Afghanistan: following deadly blast, UN mission calls on Taliban to halt use of improvised explosive devices
|Publisher||UN News Service|
|Publication Date||20 October 2012|
|Cite as||UN News Service, Afghanistan: following deadly blast, UN mission calls on Taliban to halt use of improvised explosive devices, 20 October 2012, available at: http://www.refworld.org/docid/50867b662.html [accessed 27 August 2014]|
|Disclaimer||This is not a UNHCR publication. UNHCR is not responsible for, nor does it necessarily endorse, its content. Any views expressed are solely those of the author or publisher and do not necessarily reflect those of UNHCR, the United Nations or its Member States.|
Following the deaths of at least 18 women, the United Nations Assistance Mission in Afghanistan (UNAMA) today called on the Taliban leadership to publicly reiterate a ban on landmine-like improvised explosive device (IEDs) and to stop their use.
"Any use of this heinous weapon should cease immediately," added the Secretary-General's Special Representative for Afghanistan and head of UNAMA, Ján Kubiš, in a news release. "I repeat once again UNAMA's many calls to all anti-Government elements to protect and respect the lives of all Afghan civilians."

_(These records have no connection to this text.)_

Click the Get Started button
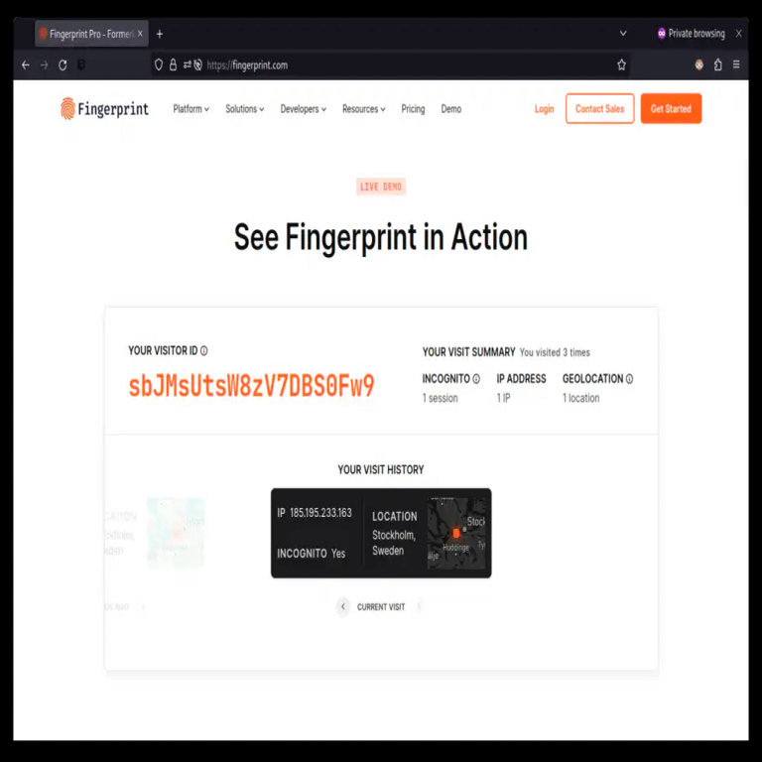Viewport: 762px width, 762px height. tap(671, 108)
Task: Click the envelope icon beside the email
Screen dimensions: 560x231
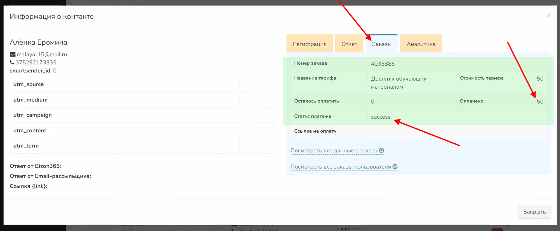Action: [13, 54]
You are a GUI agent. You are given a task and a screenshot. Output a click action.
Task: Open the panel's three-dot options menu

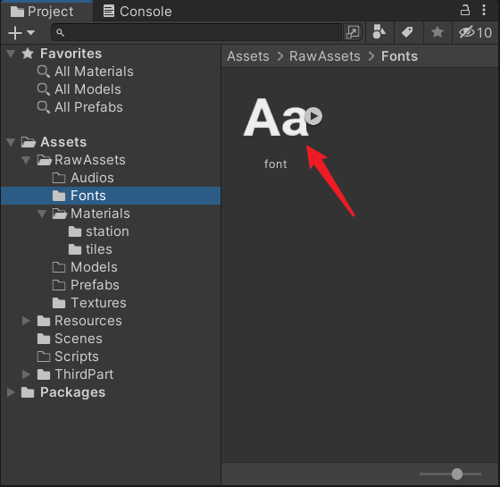(x=484, y=10)
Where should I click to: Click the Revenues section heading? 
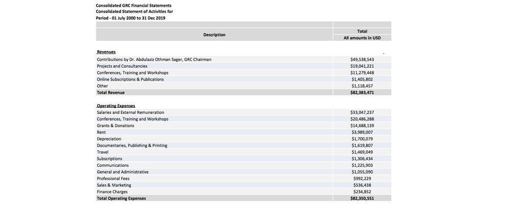(106, 52)
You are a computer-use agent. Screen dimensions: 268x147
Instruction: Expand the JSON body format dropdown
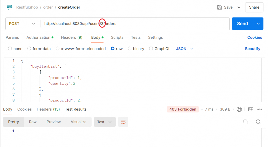coord(185,49)
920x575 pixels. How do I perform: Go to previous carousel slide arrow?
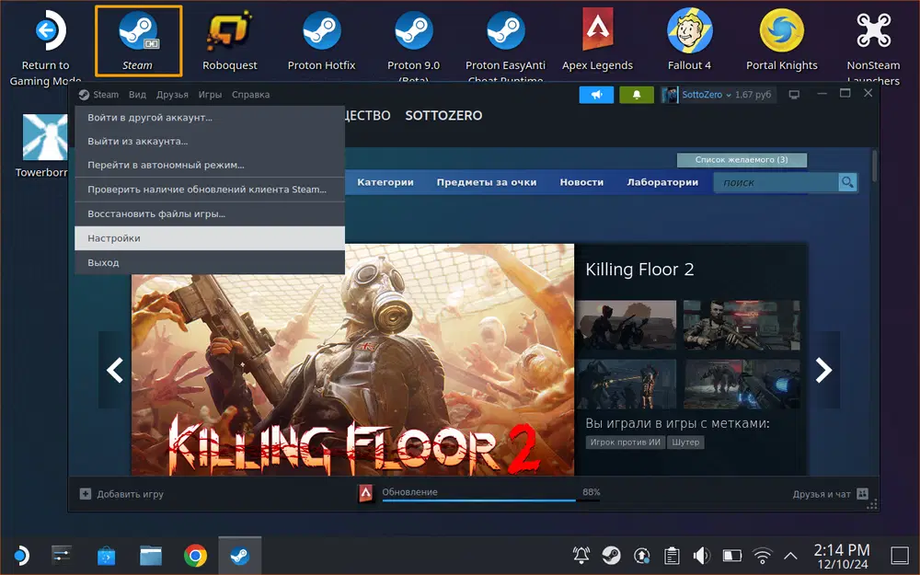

The UNAMA news release noted that the Mission condemned the killing of at least 18 women in Dawlatabad District, Balkh, in the country's north, on Friday, and "offers its condolences to the families of those killed and wishes a speedy recovery for those injured."
The deaths occurred early on Friday morning when a civilian bus taking guests to a wedding celebration drove over a pressure plate IED planted on a busy public road. UNAMA said another 15 civilians were injured, including six children, seven women and two men. No combatant casualties were reported.
The Mission stated that Taliban operatives active in Dawlatabad District are suspected of planting the anti-personnel landmine-like pressure plate IED, "which is consistent with documented patterns and tactics of choice by the Taliban."
"Although the Taliban through its leader Mullah Omar banned the use of anti-personnel landmines in 1998 denouncing such weapons as 'un-Islamic' and 'anti-human,' anti-Government elements continue to use these landmine-like IEDs with devastating harm to civilians," the Mission said.
IEDs are by far the biggest killer of civilians in Afghanistan's armed conflict, according to UNAMA.
The Mission's tracking of civilian casualties reveals that IEDs killed 340 civilians and injured a further 599 over the past nine months, between 1 January and 30 September – an increase of almost 30 per cent compared to the same period last year. The majority of IEDs used in Afghanistan are victim-activated pressure plate IEDs and cause the most civilian deaths and injuries.
Victim-activated pressure plate IEDs function like massive anti-personnel land mines, which are a prohibited weapon under international law. "These IEDs are particularly harmful as they fail to distinguish between military and civilian targets and can be detonated by any person, including children stepping on them or any vehicle driving over them," UNAMA added.